Durant ce laps de temps, beaucoup de choses ont changé pour Emily Yacina. Ayant quitté New York pour s’installer à la Côte Ouest du côté de Long Beach, l’artiste a connu également des moments difficiles et douloureux qu’elle a cicatrisé sur Veilfall. Il est question de deuil et de perte mais aussi de nouveaux départs, comme l’atteste le morceau d’ouverture nommé « Battle » donnant le ton d’emblée avant de prendre le large avec des sonorités beaucoup plus électroniques que jamais avec entre autres « W.I.P. » et « Holy For A Moment » qui suivent et qui sauront nous faire vibrer comme jamais.

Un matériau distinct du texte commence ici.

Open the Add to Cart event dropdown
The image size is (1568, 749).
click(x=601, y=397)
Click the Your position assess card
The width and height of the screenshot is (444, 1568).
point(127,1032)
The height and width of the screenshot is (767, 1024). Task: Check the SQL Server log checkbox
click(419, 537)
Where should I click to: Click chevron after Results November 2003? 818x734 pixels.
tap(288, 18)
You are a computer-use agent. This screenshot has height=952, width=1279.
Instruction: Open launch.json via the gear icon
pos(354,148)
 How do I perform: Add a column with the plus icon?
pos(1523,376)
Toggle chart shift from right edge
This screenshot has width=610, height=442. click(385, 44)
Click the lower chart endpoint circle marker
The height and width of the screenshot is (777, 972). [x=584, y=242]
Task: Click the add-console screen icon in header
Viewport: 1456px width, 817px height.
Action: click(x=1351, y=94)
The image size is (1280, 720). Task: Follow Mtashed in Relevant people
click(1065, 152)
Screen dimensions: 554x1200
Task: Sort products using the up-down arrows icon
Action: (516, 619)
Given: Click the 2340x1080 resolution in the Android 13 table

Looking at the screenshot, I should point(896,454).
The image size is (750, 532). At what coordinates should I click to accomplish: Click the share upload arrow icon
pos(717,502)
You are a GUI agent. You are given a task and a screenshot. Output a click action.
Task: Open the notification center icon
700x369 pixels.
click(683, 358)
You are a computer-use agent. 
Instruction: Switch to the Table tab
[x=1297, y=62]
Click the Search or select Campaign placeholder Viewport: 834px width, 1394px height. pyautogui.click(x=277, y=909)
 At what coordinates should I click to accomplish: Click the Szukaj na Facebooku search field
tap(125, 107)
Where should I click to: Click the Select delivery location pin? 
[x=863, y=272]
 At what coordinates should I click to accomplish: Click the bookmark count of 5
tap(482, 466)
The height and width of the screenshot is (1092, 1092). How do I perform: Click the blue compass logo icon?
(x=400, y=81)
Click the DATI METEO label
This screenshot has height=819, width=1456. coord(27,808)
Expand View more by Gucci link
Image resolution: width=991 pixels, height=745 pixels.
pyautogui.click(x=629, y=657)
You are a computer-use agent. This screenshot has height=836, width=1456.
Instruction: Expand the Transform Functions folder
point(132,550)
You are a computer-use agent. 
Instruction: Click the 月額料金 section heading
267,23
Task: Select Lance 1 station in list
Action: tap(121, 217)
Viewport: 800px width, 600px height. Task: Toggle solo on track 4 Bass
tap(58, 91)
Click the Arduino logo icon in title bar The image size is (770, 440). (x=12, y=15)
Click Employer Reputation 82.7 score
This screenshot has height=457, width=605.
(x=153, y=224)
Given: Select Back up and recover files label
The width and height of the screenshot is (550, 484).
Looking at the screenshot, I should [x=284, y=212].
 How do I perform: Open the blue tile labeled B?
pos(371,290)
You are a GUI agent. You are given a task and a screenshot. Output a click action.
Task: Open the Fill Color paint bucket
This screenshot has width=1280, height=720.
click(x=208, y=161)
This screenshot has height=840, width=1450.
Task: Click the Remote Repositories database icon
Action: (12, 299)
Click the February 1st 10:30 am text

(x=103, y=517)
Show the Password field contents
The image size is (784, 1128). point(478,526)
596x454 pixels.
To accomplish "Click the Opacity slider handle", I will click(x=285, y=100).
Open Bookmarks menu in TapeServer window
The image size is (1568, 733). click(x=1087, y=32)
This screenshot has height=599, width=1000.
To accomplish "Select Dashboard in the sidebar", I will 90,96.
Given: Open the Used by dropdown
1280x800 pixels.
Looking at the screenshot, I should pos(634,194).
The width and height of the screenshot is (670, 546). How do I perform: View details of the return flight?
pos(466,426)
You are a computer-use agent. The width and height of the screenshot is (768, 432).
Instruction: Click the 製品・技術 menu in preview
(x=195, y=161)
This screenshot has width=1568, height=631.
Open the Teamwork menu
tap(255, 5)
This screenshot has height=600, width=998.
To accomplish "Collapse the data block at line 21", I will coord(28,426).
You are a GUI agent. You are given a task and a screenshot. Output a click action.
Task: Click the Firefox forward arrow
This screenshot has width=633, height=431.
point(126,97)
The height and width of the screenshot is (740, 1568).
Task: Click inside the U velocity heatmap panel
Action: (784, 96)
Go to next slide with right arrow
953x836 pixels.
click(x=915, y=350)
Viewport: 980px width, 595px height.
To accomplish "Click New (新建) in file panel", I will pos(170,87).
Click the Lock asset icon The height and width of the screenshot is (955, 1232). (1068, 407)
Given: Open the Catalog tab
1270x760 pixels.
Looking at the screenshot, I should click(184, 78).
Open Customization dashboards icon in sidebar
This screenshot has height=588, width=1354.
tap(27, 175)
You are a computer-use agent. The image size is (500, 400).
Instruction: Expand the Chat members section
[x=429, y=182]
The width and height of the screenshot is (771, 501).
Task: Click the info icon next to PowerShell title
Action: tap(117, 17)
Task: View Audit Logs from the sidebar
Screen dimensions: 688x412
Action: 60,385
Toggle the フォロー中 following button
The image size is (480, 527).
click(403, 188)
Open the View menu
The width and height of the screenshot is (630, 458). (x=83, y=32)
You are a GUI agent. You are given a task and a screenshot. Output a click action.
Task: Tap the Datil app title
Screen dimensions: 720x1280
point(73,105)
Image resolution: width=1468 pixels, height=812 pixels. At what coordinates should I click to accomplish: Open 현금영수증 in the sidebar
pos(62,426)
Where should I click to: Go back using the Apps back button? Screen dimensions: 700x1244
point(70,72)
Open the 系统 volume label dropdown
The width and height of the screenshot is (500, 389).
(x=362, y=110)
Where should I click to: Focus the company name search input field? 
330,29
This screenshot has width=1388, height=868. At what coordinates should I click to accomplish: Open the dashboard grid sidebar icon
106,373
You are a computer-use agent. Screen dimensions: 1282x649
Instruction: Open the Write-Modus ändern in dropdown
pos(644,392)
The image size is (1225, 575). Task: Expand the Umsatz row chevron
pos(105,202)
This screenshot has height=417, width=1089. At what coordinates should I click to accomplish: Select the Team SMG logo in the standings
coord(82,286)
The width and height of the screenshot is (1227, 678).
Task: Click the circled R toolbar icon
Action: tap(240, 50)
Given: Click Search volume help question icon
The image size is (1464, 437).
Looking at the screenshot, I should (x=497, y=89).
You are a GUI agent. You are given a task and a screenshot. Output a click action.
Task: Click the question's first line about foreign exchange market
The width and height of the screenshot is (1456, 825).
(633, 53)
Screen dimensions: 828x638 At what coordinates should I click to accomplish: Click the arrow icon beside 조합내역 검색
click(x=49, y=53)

L’ancienne collaboratrice d’Alex G tire malgré tout son épingle du jeu sur Veilfall. Que ce soit sur « Shine » et sur « The Clearing », la bedroom-pop d’Emily Yacina est notable par ce flot d’émotions diverses et variées avant d’enfoncer le clou avec d’autres moments cristallins à l’image de « The Dream » et de « Rust ». Ajoutez ceci à des moments plus étonnants comme les allures faussement trap de « Talk Me Down » avant de replonger dans de la douceur et le contemplatif avec « Signal » et « Blanket » en guise de conclusion toute en sérénité, et vous obtiendrez un Veilfall des plus élégants. Le songwriting d’Emily Yacina se montre plus aiguisé que jamais tandis que les mélodies suffiront pour nous transporter au lointain.